In the entries below, which lines run from the one containing "Task: Click the PR template document icon" to the one containing "Viewport: 1568px width, 619px height."? Copy exactly those lines, ends included, and no others.

==== Source material

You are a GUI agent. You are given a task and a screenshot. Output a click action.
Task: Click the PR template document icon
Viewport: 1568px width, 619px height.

========
==== Source material

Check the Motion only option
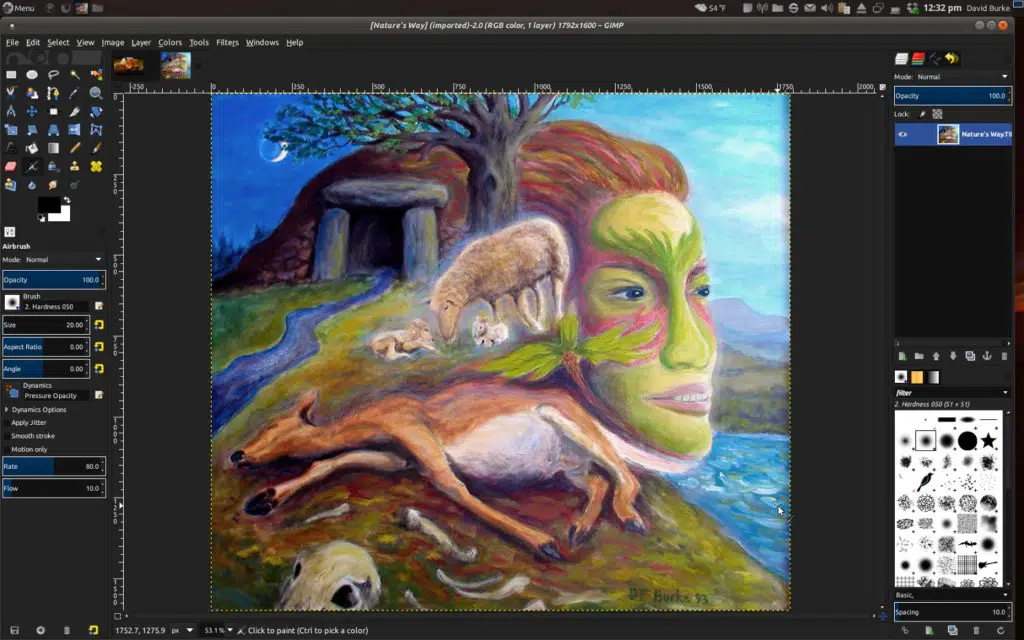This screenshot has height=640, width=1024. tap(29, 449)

========

_Solution below_:
Task: Click the PR template document icon
Viewport: 1568px width, 619px height.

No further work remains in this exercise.